TASK INSTRUCTIONS: Give back the data in full, with every line exact.

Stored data
◇ ◇ ◇ ◇ ◇ ◇ ◇

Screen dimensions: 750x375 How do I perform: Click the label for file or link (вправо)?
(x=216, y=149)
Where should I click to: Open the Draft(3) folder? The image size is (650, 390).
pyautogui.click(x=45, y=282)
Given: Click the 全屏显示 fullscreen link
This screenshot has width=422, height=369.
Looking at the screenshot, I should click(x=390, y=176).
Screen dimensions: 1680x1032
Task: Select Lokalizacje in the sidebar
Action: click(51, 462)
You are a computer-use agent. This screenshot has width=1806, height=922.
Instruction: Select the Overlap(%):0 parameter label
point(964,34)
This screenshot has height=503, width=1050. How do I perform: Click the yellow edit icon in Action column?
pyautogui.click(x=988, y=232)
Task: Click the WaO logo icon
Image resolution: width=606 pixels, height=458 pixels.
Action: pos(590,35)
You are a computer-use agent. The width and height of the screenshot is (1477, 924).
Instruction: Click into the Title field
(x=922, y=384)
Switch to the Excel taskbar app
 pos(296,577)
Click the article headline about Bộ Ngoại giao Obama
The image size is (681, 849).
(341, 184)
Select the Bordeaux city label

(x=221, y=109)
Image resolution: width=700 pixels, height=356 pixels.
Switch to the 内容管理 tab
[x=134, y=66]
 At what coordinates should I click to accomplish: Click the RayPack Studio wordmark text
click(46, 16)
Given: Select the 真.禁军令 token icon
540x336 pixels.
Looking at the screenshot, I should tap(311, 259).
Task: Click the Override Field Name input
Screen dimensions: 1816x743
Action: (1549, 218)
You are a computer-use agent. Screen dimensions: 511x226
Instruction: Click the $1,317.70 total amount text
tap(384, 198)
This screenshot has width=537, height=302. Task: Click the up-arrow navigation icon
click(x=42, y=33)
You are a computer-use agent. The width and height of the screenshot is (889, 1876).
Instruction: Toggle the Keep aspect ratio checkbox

◇ ◇ ◇ ◇ ◇ ◇ ◇

FINISHED TASK:
Screen dimensions: 750x375 How do I perform: Click the label for file or link (вправо)?
(x=216, y=149)
Where should I click to: Open the Draft(3) folder? The image size is (650, 390).
pyautogui.click(x=45, y=282)
Given: Click the 全屏显示 fullscreen link
This screenshot has width=422, height=369.
Looking at the screenshot, I should click(x=390, y=176).
Screen dimensions: 1680x1032
Task: Select Lokalizacje in the sidebar
Action: click(51, 462)
You are a computer-use agent. This screenshot has width=1806, height=922.
Instruction: Select the Overlap(%):0 parameter label
point(964,34)
This screenshot has height=503, width=1050. How do I perform: Click the yellow edit icon in Action column?
pyautogui.click(x=988, y=232)
Task: Click the WaO logo icon
Image resolution: width=606 pixels, height=458 pixels.
Action: pos(590,35)
You are a computer-use agent. The width and height of the screenshot is (1477, 924).
Instruction: Click into the Title field
(x=922, y=384)
Switch to the Excel taskbar app
 pos(296,577)
Click the article headline about Bộ Ngoại giao Obama
The image size is (681, 849).
(341, 184)
Select the Bordeaux city label

(x=221, y=109)
Image resolution: width=700 pixels, height=356 pixels.
Switch to the 内容管理 tab
[x=134, y=66]
 At what coordinates should I click to accomplish: Click the RayPack Studio wordmark text
click(46, 16)
Given: Select the 真.禁军令 token icon
540x336 pixels.
Looking at the screenshot, I should tap(311, 259).
Task: Click the Override Field Name input
Screen dimensions: 1816x743
Action: (1549, 218)
You are a computer-use agent. Screen dimensions: 511x226
Instruction: Click the $1,317.70 total amount text
tap(384, 198)
This screenshot has width=537, height=302. Task: Click the up-arrow navigation icon
click(x=42, y=33)
You are a computer-use agent. The width and height of the screenshot is (889, 1876).
Instruction: Toggle the Keep aspect ratio checkbox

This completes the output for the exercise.